Whether you’re renting your first apartment or just moving on up, you might ask yourself a question that many renters face: Furnished or unfurnished? Furnished apartments are less common but might possibly be the right choice for you. Furnished apartments usually come equipped with furniture, basic kitchen appliances and tableware, bathroom necessities such as a shower curtain, a washer/dryer set, and possibly a few other amenities. The exact items will vary depending on the landlord and what kind of place you’re renting.
Here are a few pros and cons to consider before you decide if furnished or unfurnished is right for you.
Furnished apartments: The pros
Moving will be a breeze. If you’re a frequent mover, you want to keep your stuff to a minimum. Renting a furnished place means you won’t own most of the big items in your place, and it’ll be easy for you to pick up and move on short notice. It’s also cheaper if you hire professionals, since they’ll have a lot less that needs to be moved. Plus, you could do without the joy of moving a couch up a flight of stairs, right?
You’ll save money buying furniture. This one has two sides – see the cons list later. A furnished apartment will save you a lot of money upfront if you don’t have furniture already. Do you really want to add a $1000 mattress to the things you have to pay for early on?
They’re good in a time crunch. Ideally, if you’re searching for a new apartment, you should measure your existing furniture and then pick a place that will fit your stuff.
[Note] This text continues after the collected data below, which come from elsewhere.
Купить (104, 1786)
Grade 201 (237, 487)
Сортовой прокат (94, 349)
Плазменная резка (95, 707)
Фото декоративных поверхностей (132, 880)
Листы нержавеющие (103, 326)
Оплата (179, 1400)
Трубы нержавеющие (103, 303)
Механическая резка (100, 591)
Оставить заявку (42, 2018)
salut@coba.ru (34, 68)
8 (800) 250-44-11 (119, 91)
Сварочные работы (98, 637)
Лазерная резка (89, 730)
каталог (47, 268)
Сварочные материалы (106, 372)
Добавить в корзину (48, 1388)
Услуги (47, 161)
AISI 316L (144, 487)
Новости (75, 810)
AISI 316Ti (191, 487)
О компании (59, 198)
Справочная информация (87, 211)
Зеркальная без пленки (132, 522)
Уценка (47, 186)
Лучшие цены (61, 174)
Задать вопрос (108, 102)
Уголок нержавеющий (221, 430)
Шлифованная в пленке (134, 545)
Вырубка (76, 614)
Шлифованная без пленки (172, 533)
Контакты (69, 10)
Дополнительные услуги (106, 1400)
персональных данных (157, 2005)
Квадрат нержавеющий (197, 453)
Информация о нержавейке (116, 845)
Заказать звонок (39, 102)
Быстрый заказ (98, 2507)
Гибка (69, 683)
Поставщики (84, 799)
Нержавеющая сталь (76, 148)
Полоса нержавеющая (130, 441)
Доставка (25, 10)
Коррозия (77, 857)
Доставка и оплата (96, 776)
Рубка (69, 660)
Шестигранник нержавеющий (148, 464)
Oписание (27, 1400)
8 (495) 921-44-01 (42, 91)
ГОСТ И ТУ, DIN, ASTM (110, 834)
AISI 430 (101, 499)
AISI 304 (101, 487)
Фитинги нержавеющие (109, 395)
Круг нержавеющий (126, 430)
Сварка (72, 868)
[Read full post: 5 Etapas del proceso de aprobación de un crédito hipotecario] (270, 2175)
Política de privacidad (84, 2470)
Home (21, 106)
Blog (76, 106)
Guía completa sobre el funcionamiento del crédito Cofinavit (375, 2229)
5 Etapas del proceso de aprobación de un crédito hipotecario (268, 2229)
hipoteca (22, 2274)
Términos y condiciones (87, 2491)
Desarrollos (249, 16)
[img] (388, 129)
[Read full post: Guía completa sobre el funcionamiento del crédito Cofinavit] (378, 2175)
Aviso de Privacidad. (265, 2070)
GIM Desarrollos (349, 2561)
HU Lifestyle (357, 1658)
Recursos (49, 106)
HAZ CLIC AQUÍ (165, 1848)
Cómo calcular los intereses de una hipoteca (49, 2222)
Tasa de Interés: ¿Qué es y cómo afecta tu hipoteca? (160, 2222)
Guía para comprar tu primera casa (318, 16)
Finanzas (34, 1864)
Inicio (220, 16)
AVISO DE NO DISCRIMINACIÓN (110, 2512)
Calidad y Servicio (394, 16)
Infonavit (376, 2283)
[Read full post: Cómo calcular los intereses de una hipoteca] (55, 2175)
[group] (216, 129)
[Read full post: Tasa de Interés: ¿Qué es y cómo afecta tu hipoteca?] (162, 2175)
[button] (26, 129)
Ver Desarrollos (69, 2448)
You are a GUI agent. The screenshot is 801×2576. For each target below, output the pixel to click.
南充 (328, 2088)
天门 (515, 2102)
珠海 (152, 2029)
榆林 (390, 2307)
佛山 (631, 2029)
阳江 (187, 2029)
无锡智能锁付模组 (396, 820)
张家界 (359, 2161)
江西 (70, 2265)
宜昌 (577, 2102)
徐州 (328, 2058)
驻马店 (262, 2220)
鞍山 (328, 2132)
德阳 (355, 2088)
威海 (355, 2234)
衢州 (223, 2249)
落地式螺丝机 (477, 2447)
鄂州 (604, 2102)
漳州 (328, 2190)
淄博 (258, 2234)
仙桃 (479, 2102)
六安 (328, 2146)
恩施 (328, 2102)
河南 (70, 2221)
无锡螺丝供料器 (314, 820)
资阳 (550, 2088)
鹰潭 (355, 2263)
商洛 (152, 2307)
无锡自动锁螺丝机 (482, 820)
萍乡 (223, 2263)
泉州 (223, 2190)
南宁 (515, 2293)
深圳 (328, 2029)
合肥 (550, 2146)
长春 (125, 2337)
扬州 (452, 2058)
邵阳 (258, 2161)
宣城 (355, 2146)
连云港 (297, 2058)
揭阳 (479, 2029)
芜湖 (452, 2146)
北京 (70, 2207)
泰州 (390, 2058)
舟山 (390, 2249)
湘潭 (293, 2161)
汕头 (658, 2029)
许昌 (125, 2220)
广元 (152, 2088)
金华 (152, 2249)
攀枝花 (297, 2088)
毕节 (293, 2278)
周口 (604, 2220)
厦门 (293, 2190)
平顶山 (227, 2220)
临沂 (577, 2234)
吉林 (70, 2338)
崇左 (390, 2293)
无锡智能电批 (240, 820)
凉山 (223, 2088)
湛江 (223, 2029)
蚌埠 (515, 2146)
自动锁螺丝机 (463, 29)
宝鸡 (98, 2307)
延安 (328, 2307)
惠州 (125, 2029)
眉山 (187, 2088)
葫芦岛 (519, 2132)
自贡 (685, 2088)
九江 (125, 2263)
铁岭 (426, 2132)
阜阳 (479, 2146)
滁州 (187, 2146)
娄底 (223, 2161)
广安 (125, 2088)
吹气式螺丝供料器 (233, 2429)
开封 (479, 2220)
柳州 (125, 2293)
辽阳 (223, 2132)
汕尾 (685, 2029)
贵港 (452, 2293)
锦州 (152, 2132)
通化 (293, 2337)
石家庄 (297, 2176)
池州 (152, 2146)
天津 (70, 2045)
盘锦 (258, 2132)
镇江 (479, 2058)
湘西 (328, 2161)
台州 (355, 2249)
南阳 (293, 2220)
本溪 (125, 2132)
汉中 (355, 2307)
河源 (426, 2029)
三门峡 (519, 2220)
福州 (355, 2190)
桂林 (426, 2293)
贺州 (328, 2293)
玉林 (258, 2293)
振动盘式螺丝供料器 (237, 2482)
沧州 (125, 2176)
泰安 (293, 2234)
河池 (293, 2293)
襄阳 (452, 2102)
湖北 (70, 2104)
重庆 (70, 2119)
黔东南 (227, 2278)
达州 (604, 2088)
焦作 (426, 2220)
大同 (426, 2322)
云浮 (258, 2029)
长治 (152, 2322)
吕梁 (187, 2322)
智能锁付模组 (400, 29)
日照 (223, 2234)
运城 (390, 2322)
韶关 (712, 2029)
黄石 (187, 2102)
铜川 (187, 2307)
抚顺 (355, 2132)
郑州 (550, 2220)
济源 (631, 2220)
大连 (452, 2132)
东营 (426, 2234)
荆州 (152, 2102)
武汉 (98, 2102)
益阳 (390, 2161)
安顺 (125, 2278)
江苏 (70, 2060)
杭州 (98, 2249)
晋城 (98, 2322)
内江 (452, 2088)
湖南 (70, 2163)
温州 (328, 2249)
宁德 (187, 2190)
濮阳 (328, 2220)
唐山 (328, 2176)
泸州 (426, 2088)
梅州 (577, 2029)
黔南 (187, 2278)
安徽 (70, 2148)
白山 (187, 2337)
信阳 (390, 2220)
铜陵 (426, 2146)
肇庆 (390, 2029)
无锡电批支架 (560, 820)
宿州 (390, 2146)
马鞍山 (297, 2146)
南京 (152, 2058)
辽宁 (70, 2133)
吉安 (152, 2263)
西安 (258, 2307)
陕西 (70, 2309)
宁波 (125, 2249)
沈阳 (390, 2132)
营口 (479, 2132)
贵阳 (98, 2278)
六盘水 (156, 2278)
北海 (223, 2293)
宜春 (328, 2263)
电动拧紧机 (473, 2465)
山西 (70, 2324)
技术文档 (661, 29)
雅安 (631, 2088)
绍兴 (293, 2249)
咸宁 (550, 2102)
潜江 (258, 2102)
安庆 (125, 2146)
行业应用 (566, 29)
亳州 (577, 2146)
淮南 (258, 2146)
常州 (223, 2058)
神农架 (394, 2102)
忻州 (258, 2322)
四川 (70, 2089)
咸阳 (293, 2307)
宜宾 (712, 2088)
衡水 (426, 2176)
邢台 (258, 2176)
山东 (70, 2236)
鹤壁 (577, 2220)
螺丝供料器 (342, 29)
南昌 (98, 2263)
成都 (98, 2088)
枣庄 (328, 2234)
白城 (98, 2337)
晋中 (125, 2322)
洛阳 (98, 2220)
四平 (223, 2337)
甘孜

This can be a problem if you’re relocating on short notice, or if you’re moving across the country and can’t make the trip to see your new place in person before moving day. A furnished place takes the hassle out of moving in a time crunch – all you have to do is show up.
Sometimes you can get a shorter lease. Most furnished apartments won’t require a year-long lease, since they cater mostly to students and traveling professionals who don’t stay in one place for too long. If you’re not ready to commit to one place for too long, you’re probably better going after a furnished apartment. They’ll be willing to do a shorter lease, and you don’t have to do such a big move for a place you’re only staying in for a few months.
Your rent and security deposit might be higher. The money for the furniture has to come from somewhere. This isn’t a free gift for you, but money your landlord paid to make the apartment better. They’re going to build the price of the furniture into rent, and probably demand a larger security deposit to protect from damage to their valuable furniture. Speaking of which…
You face a higher liability. In an unfurnished place, you might not get your security deposit back if you accidentally bust a hole in the wall or your kid draws all over the walls with crayons. There’s a lot more to break in a furnished apartment. Did you tear the upholstery in the couch? Scratch the dining room table? That stuff doesn’t belong to you, so you’re going to have to fix it yourself or pay to get it fixed. Better be careful!
Tip: Take a video inventory of everything the landlord provides in a furnished apartment before you move in. Take note of anything that’s broken. That way, you’ll have indisputable evidence if your landlord tries to charge you for something you didn’t break.
You’ll have no control over most of your décor. If you don’t like the couch in your furnished apartment, it’s a pain to get a different one. You could buy a new one, but you’ll have to figure out what to do with the old one, and if your landlord will let you in the first place. You can hang art on the walls and add other personal touches around the place, but you won’t have complete control over the look of your apartment. The look of the apartment is mostly determined by them, so if you care a lot about decoration, this probably isn’t the option for you.
You’ll have fewer apartments to choose from. There’s a reason rental income is listed as “passive” on tax returns: the preference is for less active work. Furnishing and maintaining the furniture in an apartment is a competitive advantage, but requires a lot of work by the landlord, so it’s not as common, leading to a lot fewer options than for unfurnished apartments.
The definition of “furnished” varies. You could be getting an apartment with everything you could think of to put in your apartment, or there might just be a bed frame and dresser. There’s no real standard of what “furnished” means, so you might still end up having to bring your own furniture to fill in some gaps anyway.
Not a lot of room for what you already have. You probably don’t have a lot of stuff if you’re looking at furnished apartments, but you already have something. Anything you bring with any bulk might be difficult to fit in the apartment, requiring some clever rearrangement to make everything fit and function.